La nouvelle législation, adoptée mercredi dernier par le parlement turc, interdit aux jeunes de moins de 15 ans de s'inscrire sur les réseaux sociaux. Selon l'agence Anadolu, ce texte impose aussi aux plateformes numériques d'installer des systèmes de vérification d'âge afin de contrôler l’accès des mineurs.
Contrôle parental et réaction rapide
Les outils de contrôle parental permettront aux parents de gérer le temps d'écran et les dépenses en ligne des jeunes. En cas d'urgence, les plateformes devront intervenir dans l'heure qui suit la diffusion de contenus jugés nuisibles, comme l’a souligné la chaîne d'information NTV.

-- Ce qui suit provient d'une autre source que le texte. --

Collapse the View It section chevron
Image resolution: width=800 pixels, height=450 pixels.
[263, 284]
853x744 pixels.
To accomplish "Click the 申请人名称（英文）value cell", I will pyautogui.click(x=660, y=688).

Cette loi prendra effet six mois après sa publication au journal officiel, comme l'a précisé Anadolu. D'autres pays, tels que la France et certains États de l'UE, discutent également d'interdictions similaires concernant l'accès des jeunes aux réseaux sociaux.
Emmanuel Macron, le président français, a récemment évoqué l'idée d'une "journée sans connexion" pour rétablir des activités comme la lecture ou le sport chez les jeunes, avant une réunion européenne sur cette problématique. Ursula von der Leyen, présidente de la Commission européenne, a également participé à des discussions avec plusieurs dirigeants de l'UE sur cette question.

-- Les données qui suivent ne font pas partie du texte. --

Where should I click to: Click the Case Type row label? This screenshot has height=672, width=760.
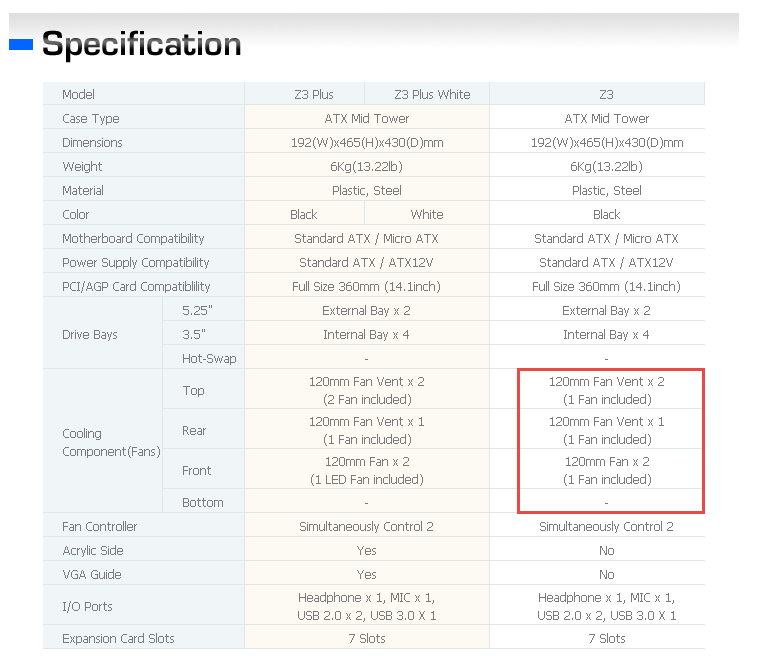click(x=91, y=118)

Une préoccupation internationale?
Le texte de loi français, qui a été examiné au Sénat, a opté pour un système à deux vitesses. Les discussions se poursuivent pour déterminer si cette approche est compatible avec les règlements européens en vigueur.

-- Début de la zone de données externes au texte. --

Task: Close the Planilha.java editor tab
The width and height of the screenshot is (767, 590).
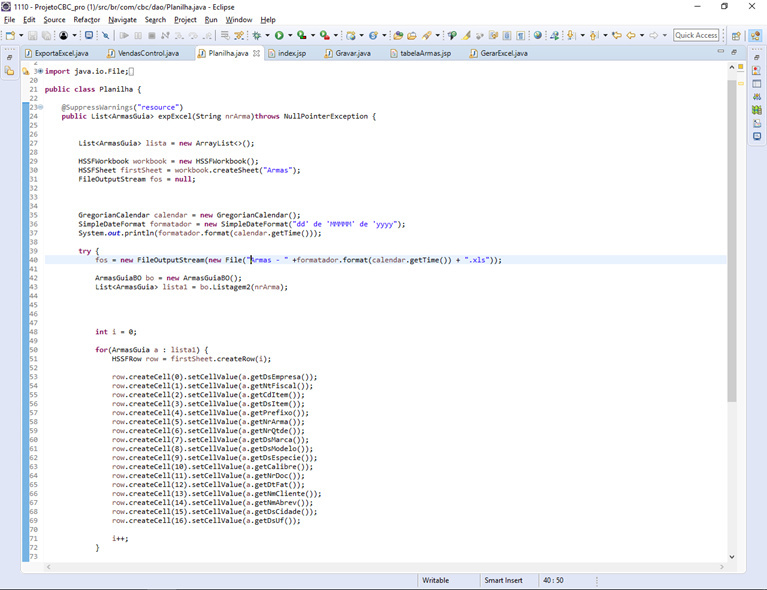Action: tap(257, 53)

En Grande-Bretagne, un processus de consultation est en cours pour évaluer l'impact des réseaux sociaux sur la vie des jeunes. Pendant ce temps, l'Australie a été le premier pays à instaurer une interdiction similaire, bien que l’application de cette loi rencontre des difficultés. De nombreuses études montrent que malgré ces restrictions, une part importante des jeunes continue d'accéder aux réseaux sociaux.